Ma cos’è, la scrittura egizia? Prima cosa, era una bellissima opera collettiva. Che richiedeva artigiani, scultori, pittori, artisti di alto livello. Ognuno doveva saper fare la propria parte. Lo scriba che per primo scriveva il testo sul marmo con un pennello rosso o nero disegnando il pulcino, lo sgabello, il giunco fiorito... Poi lo scultore che scalpellava il marmo seguendo la traccia dello scriba e curando con perizia ogni dettaglio, quindi il pittore che rifiniva adagiando i colori nei solchi sottili. 
Lucio Apuleio Madaurense, per tutti Apuleio, scrittore, filosofo e retore romano del II secolo d.C., ne restò incantato. E scrisse ne Le metamorfosi di «figure di animali d’ogni specie, alcuni, parole abbreviate che racchiudevano un discorso complesso; altri tutti svolazzi e circoletti come ruote o riccioli e nodi come viticci perché i profani nella loro curiosità non potessero decifrarli». Ma come «leggere», quelle raffinate delizie grafiche? 
Ecco il nodo. Guai a immaginare che il disegno di una civetta stia per la civetta, di una gazzella per la gazzella, di un coccodrillo per il coccodrillo e così via. Ci cascarono in tanti, in passato. Anche uomini di grande intelligenza e cultura, come ad esempio Leon Battista Alberti, letterato, matematico, scrittore, architetto, pedagogista e altro ancora. Il quale nel XV secolo, del quale fu uno degli uomini più influenti, «trattando delle epigrafi destinate ai monumenti funerari realizzate per sopravvivere nei secoli», ricorda Alberto Elli, «afferma che le lettere egiziane sono più adatte della comune scrittura alfabetica: mentre questa, infatti, è comprensibile solo a chi conosce la lingua, destinata comunque a diventare incomprensibile e a cadere nell’oblio, la scrittura per immagini degli Egiziani sarà intesa in ogni epoca e in ogni Paese dai sapienti». Errore. Dovuto, appunto, all’idea che l’immagine di un’oca corrispondesse a un’oca. Come nelle emoji di oggi: la manina con il pollice alzato vuol dire ok, va bene, d’accordo, e così via è comprensibile a tutti, dai turchi ai cileni, dai norvegesi ai kenioti. 

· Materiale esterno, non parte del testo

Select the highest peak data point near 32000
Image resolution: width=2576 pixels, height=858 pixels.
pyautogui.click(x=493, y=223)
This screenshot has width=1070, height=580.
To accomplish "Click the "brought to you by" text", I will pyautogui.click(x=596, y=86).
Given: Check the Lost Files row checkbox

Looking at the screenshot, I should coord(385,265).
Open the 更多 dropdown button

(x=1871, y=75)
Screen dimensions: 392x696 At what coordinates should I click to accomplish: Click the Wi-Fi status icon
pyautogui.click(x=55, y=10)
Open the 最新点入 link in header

Nella scrittura egiziana antica non è così. «Il disco del sole, che si legge Ra, serve ad esempio a comporre la parola Ramses dove il sole non c’entra niente», spiega l’archeologo Christian Greco, direttore dell’Egizio. Molto grossolanamente quella meravigliosa scrittura aveva qualcosa a che fare con l’abbecedario: A come ape, B come barca, C come casa... Nella realtà, però, era tutto più complicato. E proprio il tentativo di semplificare banalizzandola una scrittura complessa, spiegano gli egittologi, ha finito per creare una confusione tale da frenare ancora la decifrazione dei geroglifici perfino dopo la scoperta del 1799, nel corso della Campagna d’Egitto di Napoleone Bonaparte, della stele di Rosetta (da Rashid, sul delta del Nilo) che pure riproduceva tre testi uguali che cantavano le lodi del faraone Tolomeo Epìfane Eucaristo in tre lingue diverse: geroglifico, demotico egizio e greco antico... Ma «perché mai uno dovrebbe studiare egittologia?», si chiede lo stesso autore. La risposta è l’amore: «Perché è una scienza bellissima!».